Pero no ha sido el único, junto a Ryan también se alzaron las voces de otros importantes miembros del partido, como el que fuera precandidato a la Presidencia del país y también presidente de la Cámara baja, Newt Gingrich.

“Este es uno de los peores errores que Trump ha cometido -dijo Gingrich este domingo en el programa Fox News Sunday-. Creo que es imperdonable”.

En esa línea, y entonando con las esperanzas de muchos de que el multimillonario modere sus apariciones, Gingrich le instó a que se comportara “como un verdadero líder”, y evitara este tipo de retórica incendiaria.

Por su parte, el senador republicano por Arizona Jeff Flake consideró que las palabras de Trump, poniendo en duda que Curiel fuera estadounidense pese a haber nacido en Indiana, resultan del todo “ofensivas”.

“Los comentarios de Trump son ignorantes, ofensivos y sugieren una indiferencia preocupante por la separación de poderes”, alegó el senador Flake en su cuenta oficial de Twitter, uno de los muchos representantes conservadores que se ha negado a posicionarse a favor del virtual candidato.

Las acusaciones contra Curiel parecen haber sido la gota que ha colmado el vaso incluso para los latinos conservadores, que le han pedido al magnate que deje de atacar sistemáticamente a la comunidad, una semana después de que arremetiera contra la gobernadora republicana de Nuevo México, Susana Martínez.

La estratega republicana y comentarista de la cadena CNN Ana Navarro protagonizó una dura reprimenda en directo al magnate después de este último episodio xenófobo.

“¿Cómo se atreve? ¿Cómo se atreve a cuestionar la responsabilidad de un juez, la adhesión de un juez a la Constitución, porque es de origen mexicano? Este hombre nació al este de Chicago. Es un ciudadano estadounidense.

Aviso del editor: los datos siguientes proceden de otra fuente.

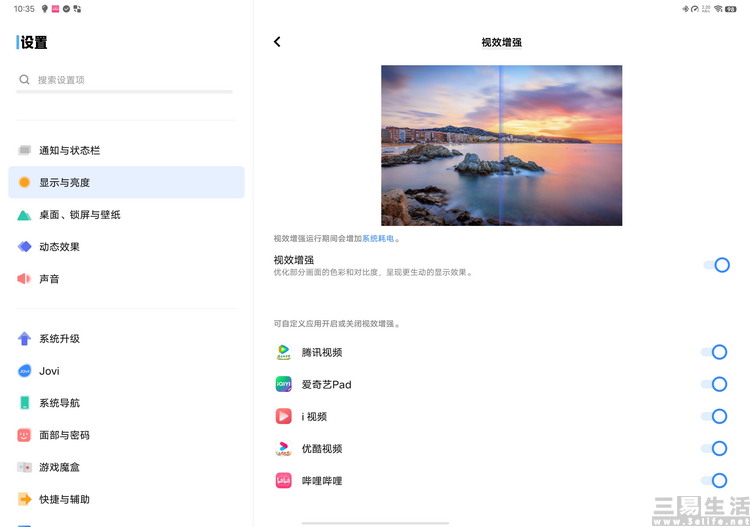
Task: Toggle 腾讯视频 visual enhancement switch
Action: click(x=714, y=352)
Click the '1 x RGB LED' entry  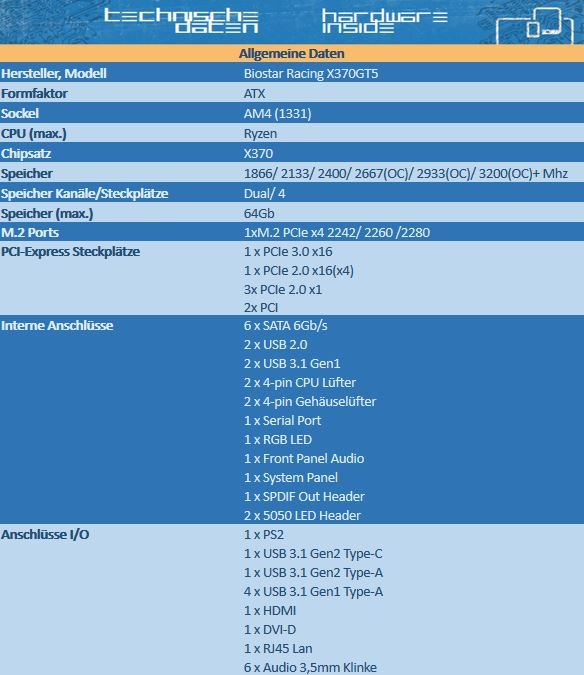pyautogui.click(x=278, y=440)
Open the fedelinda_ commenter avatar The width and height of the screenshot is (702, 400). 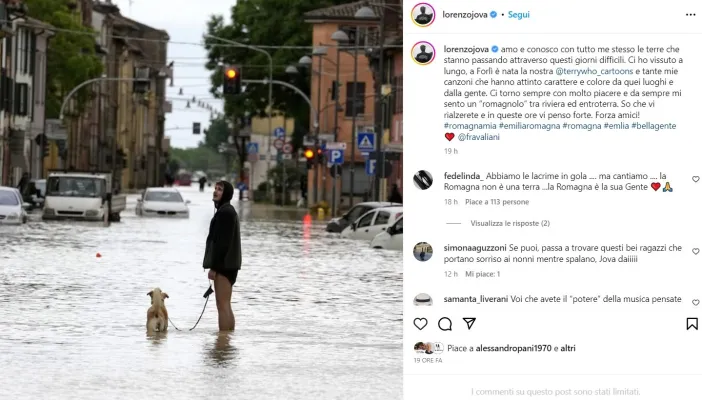click(423, 180)
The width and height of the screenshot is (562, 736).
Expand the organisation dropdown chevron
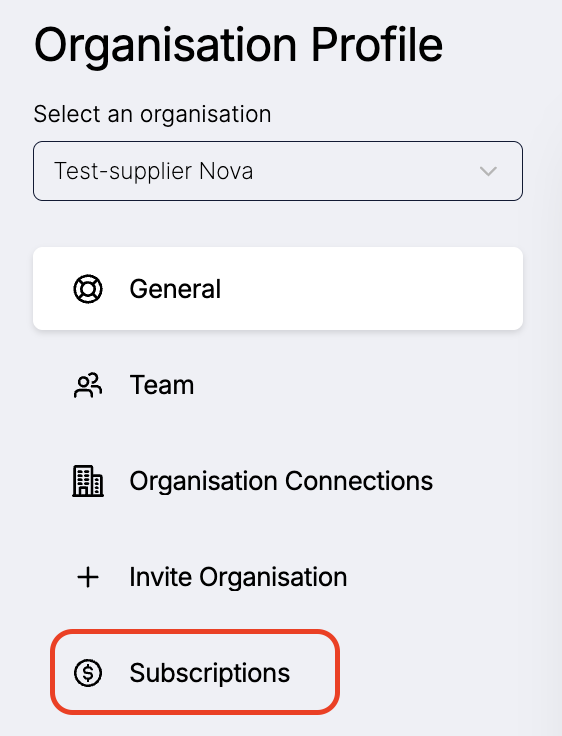488,171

Es tan estadounidense como Donald Trump”, aseveró la analista en el canal.

El líder de la mayoría republicana en el Senado, Mitch McConnell, se negó a calificar los comentarios de Trump como racistas, pero sí manifestó su “profundo desacuerdo”.

“No podría estar más en desacuerdo con una declaración como esa”, aseguró.

La renuencia del aparato republicano a aceptar a Trump como su nominado presidencial se basaba en gran parte en este tipo de declaraciones que han supuesto la seña de identidad de su campaña desde que lanzara su candidatura el año pasado.

Sin embargo, ante su aplastante victoria en las primarias, los republicanos han tenido que asumir que será su aspirante presidencial pese a no comulgar con muchas de sus posturas y sus maneras, pero sus críticas al respecto no parecen tener ningún efecto en el magnate.

“Si hubiera sido un juez musulmán probablemente tampoco me hubiera tratado justamente”, argumentó este domingo Trump, desoyendo a sus correligionarios y echando más leña al fuego.